* **PROVIDED PASSAGE**

▼

If a fuzzy number is a triangular fuzzy number (TFN), it has a piece-wise continuing membership function with a singleton core. Arbitrary TFN $\tilde{χ} = (a_{1}, a_{2}, a_{3})$ , membership function is defined by:

μ_{\tilde{χ}} (t) = \{\begin{cases} 0 & if t \leq a_{1} or t \geq a_{3}, \\ \frac{t - a_{1}}{a_{2} - a_{1}} & if a_{1} \leq t \leq a_{2}, \\ \frac{a_{3} - t}{a_{3} - a_{2}} & if a_{2} \leq t \leq a_{3} . \end{cases}

For r ∈ [0, 1], r^th-cut of TFN $\tilde{χ} = (a_{1}, a_{2}, a_{3})$ is $[\underset{̲}{χ (r)}, \bar{χ (r)}] = [(a_{2} - a_{1}) r + a_{1}, - (a_{3} - a_{2}) r + a_{3}]$ .

Definition 2

(Gaussian Fuzzy Number)

The general asymmetrical GFN $\tilde{χ} = (a, σ_{0}, σ_{1})$ is defined by its membership function as follows:

μ_{\tilde{χ}} (t) = \{\begin{cases} e x p [- {(t - a)}^{2} / 2 σ_{0}^{2}] & for t \leq a, \\ e x p [- {(t - a)}^{2} / 2 σ_{1}^{2}] & for t \geq a . \end{cases}

For r ∈ (0, 1], r^th-cut of GFN $\tilde{χ} = (a, σ_{0}, σ_{1})$ is $[\underset{̲}{χ (r)}, \bar{χ (r)}] = [a - \sqrt{- 2 σ_{0}^{2} \log_{e} (r)}, a + \sqrt{- 2 σ_{1}^{2} \log_{e} (r)}]$ .

▲

* **GIVEN TASK A**
In the listing, copy the lines from the line with "Viewport: 475px width, 230px" up to and including the line with "[x=96, y=200]".
The passage on fuzzy numbers and the listing that follows it come from unrelated sources.

* **DATASET ROWS**
▼

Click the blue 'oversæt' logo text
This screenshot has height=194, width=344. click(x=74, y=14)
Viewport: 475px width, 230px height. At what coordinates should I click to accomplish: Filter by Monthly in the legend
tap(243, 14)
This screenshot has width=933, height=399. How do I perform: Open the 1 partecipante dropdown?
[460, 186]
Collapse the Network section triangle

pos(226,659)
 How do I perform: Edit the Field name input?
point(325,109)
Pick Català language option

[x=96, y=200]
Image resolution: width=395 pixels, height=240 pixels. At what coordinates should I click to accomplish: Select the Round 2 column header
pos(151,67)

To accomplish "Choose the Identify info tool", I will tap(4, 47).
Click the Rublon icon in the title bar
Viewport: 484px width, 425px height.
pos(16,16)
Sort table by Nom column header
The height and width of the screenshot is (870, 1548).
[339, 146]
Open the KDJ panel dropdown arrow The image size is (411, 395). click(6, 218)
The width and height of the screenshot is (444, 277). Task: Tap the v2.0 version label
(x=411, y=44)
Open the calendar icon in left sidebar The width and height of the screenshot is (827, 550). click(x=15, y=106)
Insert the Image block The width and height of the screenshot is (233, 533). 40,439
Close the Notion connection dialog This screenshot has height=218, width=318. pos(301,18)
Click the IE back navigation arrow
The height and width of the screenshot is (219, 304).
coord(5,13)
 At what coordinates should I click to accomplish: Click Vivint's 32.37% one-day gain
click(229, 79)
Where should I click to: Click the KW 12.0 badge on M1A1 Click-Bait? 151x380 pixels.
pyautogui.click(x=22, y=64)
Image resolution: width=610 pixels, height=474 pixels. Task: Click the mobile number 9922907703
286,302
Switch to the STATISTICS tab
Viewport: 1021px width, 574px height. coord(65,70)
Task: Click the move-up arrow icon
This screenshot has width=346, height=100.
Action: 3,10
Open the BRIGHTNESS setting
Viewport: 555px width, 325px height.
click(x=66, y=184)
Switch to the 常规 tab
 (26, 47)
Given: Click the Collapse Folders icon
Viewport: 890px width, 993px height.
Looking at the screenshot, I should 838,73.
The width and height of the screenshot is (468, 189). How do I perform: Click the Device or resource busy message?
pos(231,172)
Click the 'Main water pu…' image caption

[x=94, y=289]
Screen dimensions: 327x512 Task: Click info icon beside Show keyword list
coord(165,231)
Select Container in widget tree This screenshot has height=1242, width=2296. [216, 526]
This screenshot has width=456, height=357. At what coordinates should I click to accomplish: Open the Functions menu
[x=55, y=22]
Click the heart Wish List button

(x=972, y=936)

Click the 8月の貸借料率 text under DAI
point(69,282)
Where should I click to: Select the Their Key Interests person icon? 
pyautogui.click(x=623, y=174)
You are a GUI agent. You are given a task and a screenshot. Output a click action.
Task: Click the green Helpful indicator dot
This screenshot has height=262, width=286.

▲

* **GIVEN TASK B**
In the passage on fuzzy numbers, restate the part from "For r ∈ [0, 1], r^th-cut" up to and including "(Gaussian Fuzzy Number)", swapping "Gaussian" for "Normal".

* **EXERCISE ANSWER A**
Viewport: 475px width, 230px height. At what coordinates should I click to accomplish: Filter by Monthly in the legend
tap(243, 14)
This screenshot has width=933, height=399. How do I perform: Open the 1 partecipante dropdown?
[460, 186]
Collapse the Network section triangle

pos(226,659)
 How do I perform: Edit the Field name input?
point(325,109)
Pick Català language option

[x=96, y=200]

* **EXERCISE ANSWER B**
For r ∈ [0, 1], r^th-cut of TFN $\tilde{χ} = (a_{1}, a_{2}, a_{3})$ is $[\underset{̲}{χ (r)}, \bar{χ (r)}] = [(a_{2} - a_{1}) r + a_{1}, - (a_{3} - a_{2}) r + a_{3}]$ .

Definition 2

(Normal Fuzzy Number)